S&P 500 Slips Below 5,900 - Put Wall Shift Signals More Downside Risk

Published 28/02/2025, 05:55

Stocks fell sharply, with the S&P 500 leading the decline, finishing the day down almost 1.6% at 5,860. Meanwhile, the Nasdaq 100 dropped nearly 2.75%, closing at 20,550. This decline was primarily driven by Nvidia (NASDAQ:NVDA), which fell 8.5% to end the day at 120.

Anyone following this commentary for some time knows that Nvidia was positioned in a way that made a pullback likely following its earnings results, primarily due to the way the options market was structured around it. The market had been highly bullish, with significant call delta exposure, but after the results, those deltas burned off, and implied volatility dropped sharply, leading to yesterday’s selloff.

Nvidia also broke key technical levels yesterday. The next major support level appears to be around 118, and if that breaks, it could set up a move down to 109.NVDA Corp-Daily Chart

As for the S&P 500, a critical level at 5,900 was broken yesterday, nearly filling a previous gap. The index pulled back to around 5,860, though there may still be some room for further downside. More importantly, 5,900 had been serving as a major support level and a “put wall” from a gamma perspective. Now, it appears that the put wall has shifted down to around 5,800, suggesting that if the market wants to decline further, there is room for it to do so.

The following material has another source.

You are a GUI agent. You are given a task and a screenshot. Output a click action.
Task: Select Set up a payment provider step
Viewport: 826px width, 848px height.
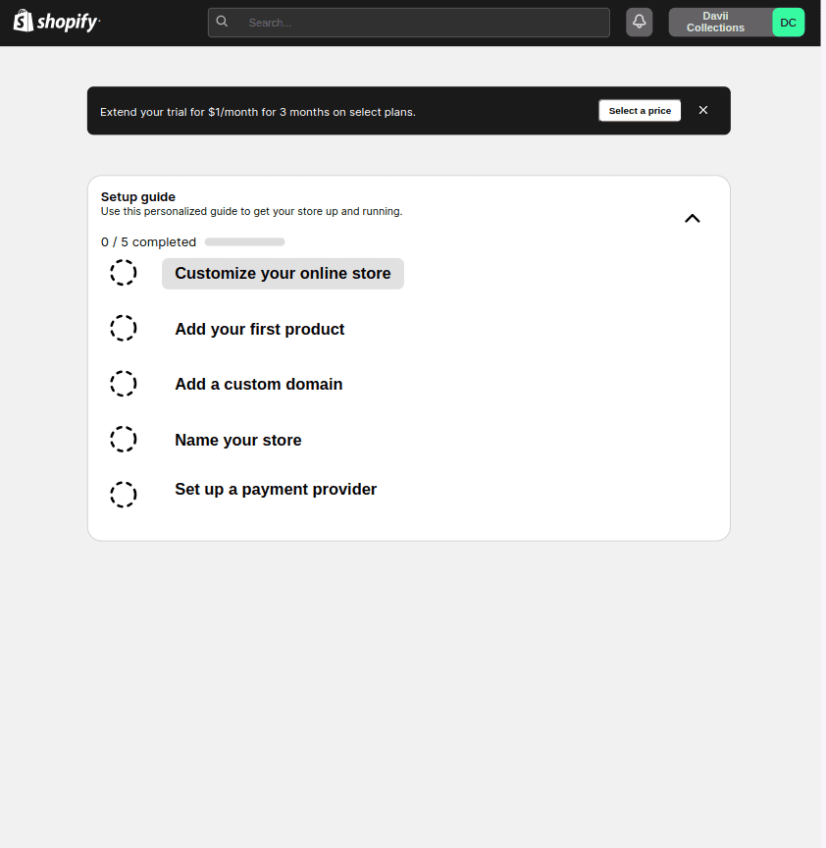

Previously, the market had been range-bound between 5,900 and 6,100, but after yesterday’s close, it seems that range may now extend down to 5,800.S&P 500 Index-Daily Chart

The same is true of the NDX, which finds itself at support at 20,550 and what appears to be a double-top pattern. A break of support at 20,550 probably means we see a drop to around 20,000 to start.Nasdaq 100-Daily Chart

The bigger question is whether credit spreads will begin to widen significantly. While valuations could justify a lower market, they are not a good timing tool. Instead, credit spreads need to show material widening to confirm a sustained decline. We are seeing early signs of this, with the CDX high-yield credit spread index closing above a trendline yesterday. Whether this is a genuine breakout will depend on today’s follow-through.CDX High-Yield Credit Spread Index

Another notable move yesterday was in the dollar, which broke out of a falling wedge, signaling potential further strength. This move was reflected across multiple currency pairs, including EUR/USD, GBP/USD, and USD/JPY.US Dollar Index-Daily Chart

Additionally, the 10-year yield rose by one basis point, which, given the S&P 500’s decline, suggests we are still in the same broader market cycle. The 2s/10s yield curve also steepened slightly by about three basis points, and for now, there’s no apparent reason to change the outlook that the yield curve could continue to steepen.US10Y-US02Y-Daily Chart

Some are calling this a “growth scare,” but it’s unclear whether that’s the true driver of the current market moves. More significant economic data should provide more clarity by the end of next week.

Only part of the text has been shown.